Neuroarchaeology refers to a field of study that records neuroscientific history through archaeological methods of investigation. The term was first suggested and thus coined by Colin Renfrew and Lambros Malafouris first individually in 2004[1][2] and then collaboratively in 2008[3].It is a combination of the words "neuro-" from 'neuroscience' indicating its connection with the brain sciences and "archaeology" meaning study of human history and prehistory through excavations and other tools.[2]

Significant leaps in brain and cognitive sciences in the 21st century have opened up new areas of partnership between archaeology and neuroscience. This collaboration can help an archaeologist figure out biological and neural substrates of human cognitive abilities present in the archaeological objects. The knowledge of neuroscience can also be applied to critically review and challenge existing theories and assumptions about the inception of modern human cognition. The term implies a new area of research that could investigate issues relating to the collaboration between the brain and culture over the long term development of humans.[4] So far, the goals of neuroscience and archaeology are the same- to understand human nature. But their disciplinary approaches diverge significantly. Neuroarchaeology aims at building the analytical bridge between brain and culture ""by putting material culture, embodiment, time and long-term change at centre stage in mind".[5]

Definition

The word "Neuroarchaeology" by implication allocates primary position to archaeology - thus implying it is archaeology informed by neuroscience. The combination of the term however, suggests broader aspirations to establish it as a separate and independent discipline of study. However, thus far the value of neuroscience on archaeology has been quite clear but the potential of archaeology has not yet generated any real interest among neuroscientists. Interdisciplinary approaches adopted by neuroscientists to understand the development of human mind are more likely to be referred to as evolutionary neuroscience than neuroarchaeology. The vision for a hybrid discipline combines using archaeological theories, tools and methods with sophisticated cognitive experimental models to explore evolutionary history and true human behaviour.[2]

In order to create a mutually beneficial hybrid discipline neuroscientists may have to incorporate a more naturalistic behaviour whereas archaeologists will have to subject their study to more rigorous experimental details and analysis of their behaviours of interest.

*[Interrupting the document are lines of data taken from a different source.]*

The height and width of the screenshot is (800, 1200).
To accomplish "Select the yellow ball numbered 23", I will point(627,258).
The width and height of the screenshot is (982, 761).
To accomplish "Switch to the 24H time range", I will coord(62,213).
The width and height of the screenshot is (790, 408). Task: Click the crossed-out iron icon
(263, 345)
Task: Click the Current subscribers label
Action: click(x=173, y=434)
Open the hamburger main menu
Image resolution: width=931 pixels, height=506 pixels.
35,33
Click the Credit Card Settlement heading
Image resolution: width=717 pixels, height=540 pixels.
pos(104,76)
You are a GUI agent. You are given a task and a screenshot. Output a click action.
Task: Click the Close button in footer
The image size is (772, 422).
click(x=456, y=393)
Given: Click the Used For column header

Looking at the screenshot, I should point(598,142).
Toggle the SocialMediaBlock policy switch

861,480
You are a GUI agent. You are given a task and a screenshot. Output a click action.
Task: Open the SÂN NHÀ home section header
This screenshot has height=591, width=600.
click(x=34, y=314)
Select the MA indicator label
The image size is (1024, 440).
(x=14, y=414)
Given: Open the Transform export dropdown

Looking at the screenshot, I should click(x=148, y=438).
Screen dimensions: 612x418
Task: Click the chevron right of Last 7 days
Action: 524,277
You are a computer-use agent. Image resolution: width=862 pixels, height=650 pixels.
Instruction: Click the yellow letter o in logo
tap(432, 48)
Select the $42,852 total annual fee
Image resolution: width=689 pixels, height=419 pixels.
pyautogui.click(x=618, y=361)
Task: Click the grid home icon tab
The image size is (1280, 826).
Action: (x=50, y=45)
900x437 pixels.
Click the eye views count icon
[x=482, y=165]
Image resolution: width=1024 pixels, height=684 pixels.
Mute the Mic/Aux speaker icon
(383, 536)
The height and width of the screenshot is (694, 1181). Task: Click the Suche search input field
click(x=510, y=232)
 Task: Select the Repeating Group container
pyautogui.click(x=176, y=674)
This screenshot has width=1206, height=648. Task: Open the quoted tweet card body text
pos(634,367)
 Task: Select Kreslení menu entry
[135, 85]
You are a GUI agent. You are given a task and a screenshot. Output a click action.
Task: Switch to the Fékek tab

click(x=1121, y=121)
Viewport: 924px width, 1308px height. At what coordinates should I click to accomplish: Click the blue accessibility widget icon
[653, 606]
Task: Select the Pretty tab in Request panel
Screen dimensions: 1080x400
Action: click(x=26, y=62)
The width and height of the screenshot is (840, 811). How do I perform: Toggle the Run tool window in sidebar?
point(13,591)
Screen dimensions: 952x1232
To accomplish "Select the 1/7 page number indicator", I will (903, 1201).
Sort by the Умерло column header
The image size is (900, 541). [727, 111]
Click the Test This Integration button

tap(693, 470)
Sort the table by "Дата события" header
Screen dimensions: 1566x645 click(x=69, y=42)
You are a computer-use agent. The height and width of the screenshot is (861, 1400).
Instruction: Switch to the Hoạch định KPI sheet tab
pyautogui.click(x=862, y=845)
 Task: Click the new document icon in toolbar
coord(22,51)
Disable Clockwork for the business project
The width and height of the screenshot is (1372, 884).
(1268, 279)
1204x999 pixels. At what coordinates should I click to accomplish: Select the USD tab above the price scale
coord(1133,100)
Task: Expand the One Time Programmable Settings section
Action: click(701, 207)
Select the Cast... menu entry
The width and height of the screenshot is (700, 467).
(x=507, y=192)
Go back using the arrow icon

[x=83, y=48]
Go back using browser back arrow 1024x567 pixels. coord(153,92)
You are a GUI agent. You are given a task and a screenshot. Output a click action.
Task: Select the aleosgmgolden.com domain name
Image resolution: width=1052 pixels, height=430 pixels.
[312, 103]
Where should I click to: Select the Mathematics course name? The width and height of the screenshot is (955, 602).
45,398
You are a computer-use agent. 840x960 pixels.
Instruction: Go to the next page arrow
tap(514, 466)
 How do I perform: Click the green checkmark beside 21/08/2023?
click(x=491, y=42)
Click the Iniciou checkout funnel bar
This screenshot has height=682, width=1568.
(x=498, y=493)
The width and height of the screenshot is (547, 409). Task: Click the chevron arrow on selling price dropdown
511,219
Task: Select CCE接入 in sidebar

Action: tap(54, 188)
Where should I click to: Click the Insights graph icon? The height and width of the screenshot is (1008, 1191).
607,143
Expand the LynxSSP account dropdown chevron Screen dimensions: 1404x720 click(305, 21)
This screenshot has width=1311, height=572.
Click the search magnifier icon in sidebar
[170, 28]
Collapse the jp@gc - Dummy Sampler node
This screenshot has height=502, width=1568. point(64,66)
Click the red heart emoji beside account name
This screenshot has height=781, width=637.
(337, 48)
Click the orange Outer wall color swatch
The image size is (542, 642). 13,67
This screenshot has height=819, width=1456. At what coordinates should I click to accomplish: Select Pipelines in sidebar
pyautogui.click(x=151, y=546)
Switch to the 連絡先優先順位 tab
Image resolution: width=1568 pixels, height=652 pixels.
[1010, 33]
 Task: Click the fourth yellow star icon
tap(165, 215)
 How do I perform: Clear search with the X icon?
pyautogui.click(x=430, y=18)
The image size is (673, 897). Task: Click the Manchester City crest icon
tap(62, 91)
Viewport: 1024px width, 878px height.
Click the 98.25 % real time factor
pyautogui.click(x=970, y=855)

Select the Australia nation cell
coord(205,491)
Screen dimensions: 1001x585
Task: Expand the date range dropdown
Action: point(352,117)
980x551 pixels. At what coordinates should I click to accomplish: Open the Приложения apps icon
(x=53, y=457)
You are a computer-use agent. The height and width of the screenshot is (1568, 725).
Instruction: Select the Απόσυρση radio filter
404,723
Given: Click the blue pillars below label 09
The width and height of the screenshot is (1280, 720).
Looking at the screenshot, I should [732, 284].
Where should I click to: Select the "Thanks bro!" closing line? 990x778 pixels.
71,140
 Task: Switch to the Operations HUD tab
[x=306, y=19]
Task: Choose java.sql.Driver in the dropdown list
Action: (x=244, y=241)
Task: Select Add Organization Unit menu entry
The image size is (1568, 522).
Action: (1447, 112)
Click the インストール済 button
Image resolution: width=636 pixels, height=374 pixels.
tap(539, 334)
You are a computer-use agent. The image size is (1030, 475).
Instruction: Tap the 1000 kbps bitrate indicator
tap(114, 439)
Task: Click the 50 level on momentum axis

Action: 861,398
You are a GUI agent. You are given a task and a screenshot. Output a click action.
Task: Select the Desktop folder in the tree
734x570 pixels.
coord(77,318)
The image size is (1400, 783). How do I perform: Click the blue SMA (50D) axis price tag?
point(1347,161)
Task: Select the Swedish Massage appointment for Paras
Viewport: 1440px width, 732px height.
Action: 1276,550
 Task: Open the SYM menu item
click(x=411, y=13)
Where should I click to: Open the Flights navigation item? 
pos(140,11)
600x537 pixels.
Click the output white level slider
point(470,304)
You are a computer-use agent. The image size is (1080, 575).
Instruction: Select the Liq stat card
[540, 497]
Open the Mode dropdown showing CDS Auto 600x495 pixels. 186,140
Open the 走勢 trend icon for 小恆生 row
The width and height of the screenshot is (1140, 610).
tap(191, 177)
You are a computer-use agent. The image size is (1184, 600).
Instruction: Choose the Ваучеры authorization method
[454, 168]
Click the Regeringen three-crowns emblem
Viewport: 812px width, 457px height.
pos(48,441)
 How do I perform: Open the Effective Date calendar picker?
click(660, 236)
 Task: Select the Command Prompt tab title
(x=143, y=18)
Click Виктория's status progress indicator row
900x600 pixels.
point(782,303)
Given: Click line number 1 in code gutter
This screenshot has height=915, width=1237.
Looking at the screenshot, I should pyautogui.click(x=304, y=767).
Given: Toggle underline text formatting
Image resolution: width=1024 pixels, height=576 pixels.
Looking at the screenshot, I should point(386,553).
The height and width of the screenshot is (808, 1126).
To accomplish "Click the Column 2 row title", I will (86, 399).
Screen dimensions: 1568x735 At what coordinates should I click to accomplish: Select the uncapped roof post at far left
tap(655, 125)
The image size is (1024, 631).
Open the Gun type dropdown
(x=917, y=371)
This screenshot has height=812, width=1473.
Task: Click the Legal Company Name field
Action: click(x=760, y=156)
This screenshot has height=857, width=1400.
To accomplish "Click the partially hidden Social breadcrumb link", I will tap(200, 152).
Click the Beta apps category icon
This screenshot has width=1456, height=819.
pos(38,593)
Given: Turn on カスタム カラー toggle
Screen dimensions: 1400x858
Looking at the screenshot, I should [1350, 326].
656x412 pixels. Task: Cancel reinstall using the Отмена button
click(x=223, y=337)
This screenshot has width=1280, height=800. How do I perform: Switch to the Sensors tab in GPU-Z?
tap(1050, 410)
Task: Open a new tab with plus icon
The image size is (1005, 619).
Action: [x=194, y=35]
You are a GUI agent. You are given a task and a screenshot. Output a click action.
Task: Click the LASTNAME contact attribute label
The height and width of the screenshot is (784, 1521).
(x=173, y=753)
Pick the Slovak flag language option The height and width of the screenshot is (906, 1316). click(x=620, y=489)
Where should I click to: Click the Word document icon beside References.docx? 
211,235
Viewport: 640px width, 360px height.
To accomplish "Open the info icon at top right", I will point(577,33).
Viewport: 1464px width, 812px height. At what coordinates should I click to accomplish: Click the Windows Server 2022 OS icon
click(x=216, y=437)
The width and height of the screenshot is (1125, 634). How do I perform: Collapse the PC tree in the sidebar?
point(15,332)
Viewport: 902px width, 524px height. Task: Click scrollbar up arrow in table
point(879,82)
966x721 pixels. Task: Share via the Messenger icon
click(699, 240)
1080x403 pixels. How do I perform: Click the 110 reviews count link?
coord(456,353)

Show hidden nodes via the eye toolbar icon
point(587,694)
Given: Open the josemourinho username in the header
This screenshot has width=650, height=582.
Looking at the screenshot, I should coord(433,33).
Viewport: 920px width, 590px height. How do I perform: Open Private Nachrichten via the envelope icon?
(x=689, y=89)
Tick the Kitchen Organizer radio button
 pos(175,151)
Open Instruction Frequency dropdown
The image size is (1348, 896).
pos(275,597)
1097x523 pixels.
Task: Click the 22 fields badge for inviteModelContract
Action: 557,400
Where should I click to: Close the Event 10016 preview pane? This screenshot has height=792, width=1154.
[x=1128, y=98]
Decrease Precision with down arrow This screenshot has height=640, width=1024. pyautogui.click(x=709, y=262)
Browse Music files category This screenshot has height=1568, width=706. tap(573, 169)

Neuroarchaeology appears set to take its place as a study of human cognitive evolution, based on empirical and hypotheses driven approach.[2]and is a combination of the words "neuro" from 'neuroscience' indicating its connection with the brain sciences and "archaeology" meaning study of human history and prehistory through excavations and other tools.

Development

The goals of neuroarchaeological study can predominantly have two distinct focuses, with the identification of location and timing being the primary purpose of initiating research for archaeological findings. The exponential growth and advancement in the area of neuroscience aided by technology and neuro-imaging methods have spawned a plethora of interdiscipilnary areas such as neuroeconomics, neurophilosophy, neuroergonomics, neuroeducation, neuroanthropology among others.[2]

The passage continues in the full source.